** Opening RECORDS block **

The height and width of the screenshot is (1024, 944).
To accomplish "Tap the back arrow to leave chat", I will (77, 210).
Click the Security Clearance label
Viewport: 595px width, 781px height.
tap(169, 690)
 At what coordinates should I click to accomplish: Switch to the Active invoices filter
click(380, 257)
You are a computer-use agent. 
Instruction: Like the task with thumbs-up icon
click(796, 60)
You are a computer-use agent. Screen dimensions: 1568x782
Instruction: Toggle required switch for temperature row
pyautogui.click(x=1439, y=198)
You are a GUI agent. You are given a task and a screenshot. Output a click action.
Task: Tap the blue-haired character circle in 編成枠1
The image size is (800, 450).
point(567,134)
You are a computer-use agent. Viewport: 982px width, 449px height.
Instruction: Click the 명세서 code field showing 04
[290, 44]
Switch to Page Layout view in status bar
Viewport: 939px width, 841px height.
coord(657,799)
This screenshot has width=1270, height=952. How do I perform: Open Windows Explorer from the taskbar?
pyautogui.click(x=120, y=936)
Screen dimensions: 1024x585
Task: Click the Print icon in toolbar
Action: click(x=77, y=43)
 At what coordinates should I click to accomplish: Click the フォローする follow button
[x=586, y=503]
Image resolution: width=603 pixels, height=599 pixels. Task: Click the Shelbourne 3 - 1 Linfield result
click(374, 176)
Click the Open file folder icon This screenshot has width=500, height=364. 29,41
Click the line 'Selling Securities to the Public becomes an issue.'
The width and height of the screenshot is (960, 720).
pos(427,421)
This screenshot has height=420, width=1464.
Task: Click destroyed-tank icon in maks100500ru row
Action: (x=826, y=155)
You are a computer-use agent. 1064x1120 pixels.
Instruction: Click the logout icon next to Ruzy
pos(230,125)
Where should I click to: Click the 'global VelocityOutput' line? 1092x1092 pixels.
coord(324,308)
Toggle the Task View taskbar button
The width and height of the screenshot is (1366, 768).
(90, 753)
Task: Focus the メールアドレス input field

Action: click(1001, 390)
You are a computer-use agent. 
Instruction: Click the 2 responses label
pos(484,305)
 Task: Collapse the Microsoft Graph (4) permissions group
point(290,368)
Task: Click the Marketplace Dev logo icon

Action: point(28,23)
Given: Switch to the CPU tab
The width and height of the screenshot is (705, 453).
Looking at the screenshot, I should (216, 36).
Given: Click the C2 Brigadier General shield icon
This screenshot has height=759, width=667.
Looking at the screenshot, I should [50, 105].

** Closing RECORDS block **

→ EXERCISE: Output each line of the material exactly as it was written above.

→ REPLY:
The height and width of the screenshot is (1024, 944).
To accomplish "Tap the back arrow to leave chat", I will (77, 210).
Click the Security Clearance label
Viewport: 595px width, 781px height.
tap(169, 690)
 At what coordinates should I click to accomplish: Switch to the Active invoices filter
click(380, 257)
You are a computer-use agent. 
Instruction: Like the task with thumbs-up icon
click(796, 60)
You are a computer-use agent. Screen dimensions: 1568x782
Instruction: Toggle required switch for temperature row
pyautogui.click(x=1439, y=198)
You are a GUI agent. You are given a task and a screenshot. Output a click action.
Task: Tap the blue-haired character circle in 編成枠1
The image size is (800, 450).
point(567,134)
You are a computer-use agent. Viewport: 982px width, 449px height.
Instruction: Click the 명세서 code field showing 04
[290, 44]
Switch to Page Layout view in status bar
Viewport: 939px width, 841px height.
coord(657,799)
This screenshot has width=1270, height=952. How do I perform: Open Windows Explorer from the taskbar?
pyautogui.click(x=120, y=936)
Screen dimensions: 1024x585
Task: Click the Print icon in toolbar
Action: click(x=77, y=43)
 At what coordinates should I click to accomplish: Click the フォローする follow button
[x=586, y=503]
Image resolution: width=603 pixels, height=599 pixels. Task: Click the Shelbourne 3 - 1 Linfield result
click(374, 176)
Click the Open file folder icon This screenshot has width=500, height=364. 29,41
Click the line 'Selling Securities to the Public becomes an issue.'
The width and height of the screenshot is (960, 720).
pos(427,421)
This screenshot has height=420, width=1464.
Task: Click destroyed-tank icon in maks100500ru row
Action: (x=826, y=155)
You are a computer-use agent. 1064x1120 pixels.
Instruction: Click the logout icon next to Ruzy
pos(230,125)
Where should I click to: Click the 'global VelocityOutput' line? 1092x1092 pixels.
coord(324,308)
Toggle the Task View taskbar button
The width and height of the screenshot is (1366, 768).
(90, 753)
Task: Focus the メールアドレス input field

Action: click(1001, 390)
You are a computer-use agent. 
Instruction: Click the 2 responses label
pos(484,305)
 Task: Collapse the Microsoft Graph (4) permissions group
point(290,368)
Task: Click the Marketplace Dev logo icon

Action: point(28,23)
Given: Switch to the CPU tab
The width and height of the screenshot is (705, 453).
Looking at the screenshot, I should (216, 36).
Given: Click the C2 Brigadier General shield icon
This screenshot has height=759, width=667.
Looking at the screenshot, I should [50, 105].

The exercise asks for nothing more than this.